Your task is to copy every line of the entries that contains "computer".

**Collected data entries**
[Start of Attachment]
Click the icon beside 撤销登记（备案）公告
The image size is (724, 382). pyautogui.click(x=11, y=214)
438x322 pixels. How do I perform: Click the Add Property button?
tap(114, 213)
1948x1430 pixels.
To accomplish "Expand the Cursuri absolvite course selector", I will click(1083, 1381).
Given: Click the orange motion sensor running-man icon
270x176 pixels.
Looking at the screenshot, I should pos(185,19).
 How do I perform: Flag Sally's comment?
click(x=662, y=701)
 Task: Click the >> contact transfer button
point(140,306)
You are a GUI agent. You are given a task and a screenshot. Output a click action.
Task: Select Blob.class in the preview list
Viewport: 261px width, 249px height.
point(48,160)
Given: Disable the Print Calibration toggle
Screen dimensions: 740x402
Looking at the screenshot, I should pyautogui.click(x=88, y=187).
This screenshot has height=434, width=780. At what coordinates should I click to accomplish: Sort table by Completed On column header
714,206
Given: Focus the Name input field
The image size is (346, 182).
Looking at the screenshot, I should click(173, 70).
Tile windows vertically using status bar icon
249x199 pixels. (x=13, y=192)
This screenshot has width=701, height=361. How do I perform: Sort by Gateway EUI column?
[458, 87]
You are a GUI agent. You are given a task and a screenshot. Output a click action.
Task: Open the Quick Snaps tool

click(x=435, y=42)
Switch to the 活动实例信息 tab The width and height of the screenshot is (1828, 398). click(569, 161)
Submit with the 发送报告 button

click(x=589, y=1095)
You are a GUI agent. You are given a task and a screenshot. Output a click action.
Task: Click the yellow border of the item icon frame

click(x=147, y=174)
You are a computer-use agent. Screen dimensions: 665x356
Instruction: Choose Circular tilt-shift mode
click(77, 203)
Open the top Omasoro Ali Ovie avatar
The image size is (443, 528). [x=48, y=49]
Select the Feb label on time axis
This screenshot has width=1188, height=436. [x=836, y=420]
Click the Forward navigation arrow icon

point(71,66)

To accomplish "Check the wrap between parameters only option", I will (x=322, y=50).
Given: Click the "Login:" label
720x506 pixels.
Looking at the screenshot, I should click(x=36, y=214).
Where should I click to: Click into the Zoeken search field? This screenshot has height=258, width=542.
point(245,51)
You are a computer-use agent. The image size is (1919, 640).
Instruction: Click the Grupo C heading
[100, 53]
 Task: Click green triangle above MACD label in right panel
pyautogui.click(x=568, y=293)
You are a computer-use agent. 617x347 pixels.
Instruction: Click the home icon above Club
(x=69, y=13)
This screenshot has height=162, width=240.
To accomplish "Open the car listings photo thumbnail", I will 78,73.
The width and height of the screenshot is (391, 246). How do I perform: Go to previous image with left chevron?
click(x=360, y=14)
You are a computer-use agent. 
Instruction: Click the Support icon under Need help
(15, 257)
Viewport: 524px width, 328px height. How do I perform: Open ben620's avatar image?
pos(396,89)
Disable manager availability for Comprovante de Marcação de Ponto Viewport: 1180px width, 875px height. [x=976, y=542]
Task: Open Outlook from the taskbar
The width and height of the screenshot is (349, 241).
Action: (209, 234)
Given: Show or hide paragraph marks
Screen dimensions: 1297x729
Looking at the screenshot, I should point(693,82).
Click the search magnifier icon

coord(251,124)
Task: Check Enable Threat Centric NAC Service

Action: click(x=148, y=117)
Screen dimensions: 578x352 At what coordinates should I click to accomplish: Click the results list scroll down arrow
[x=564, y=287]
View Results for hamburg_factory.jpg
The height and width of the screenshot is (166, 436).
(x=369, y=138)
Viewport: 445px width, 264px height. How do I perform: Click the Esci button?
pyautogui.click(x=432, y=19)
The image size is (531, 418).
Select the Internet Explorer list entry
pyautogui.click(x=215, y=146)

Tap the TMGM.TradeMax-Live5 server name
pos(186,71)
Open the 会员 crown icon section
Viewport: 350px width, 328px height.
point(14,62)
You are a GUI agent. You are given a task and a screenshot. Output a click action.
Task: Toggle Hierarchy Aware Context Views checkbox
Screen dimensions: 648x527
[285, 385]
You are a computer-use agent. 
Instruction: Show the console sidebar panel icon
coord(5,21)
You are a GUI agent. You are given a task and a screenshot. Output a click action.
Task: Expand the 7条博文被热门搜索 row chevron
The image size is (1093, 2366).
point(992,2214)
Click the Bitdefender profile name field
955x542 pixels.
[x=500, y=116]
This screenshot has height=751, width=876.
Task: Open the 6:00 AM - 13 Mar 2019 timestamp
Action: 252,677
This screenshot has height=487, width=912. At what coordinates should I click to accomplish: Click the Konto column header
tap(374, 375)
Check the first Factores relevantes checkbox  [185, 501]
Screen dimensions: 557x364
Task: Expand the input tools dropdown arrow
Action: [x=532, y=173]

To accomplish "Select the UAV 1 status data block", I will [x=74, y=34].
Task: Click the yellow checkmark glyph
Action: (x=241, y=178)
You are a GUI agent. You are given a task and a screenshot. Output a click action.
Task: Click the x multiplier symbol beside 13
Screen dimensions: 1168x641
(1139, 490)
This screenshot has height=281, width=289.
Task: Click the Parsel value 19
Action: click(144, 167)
[End of Attachment]
**RESPONSE AREA**
You are a computer-use agent. Screen dimensions: 665x356
You are a computer-use agent. The image size is (1919, 640).
You are a computer-use agent. 617x347 pixels.
You are a computer-use agent. 
You are a computer-use agent. 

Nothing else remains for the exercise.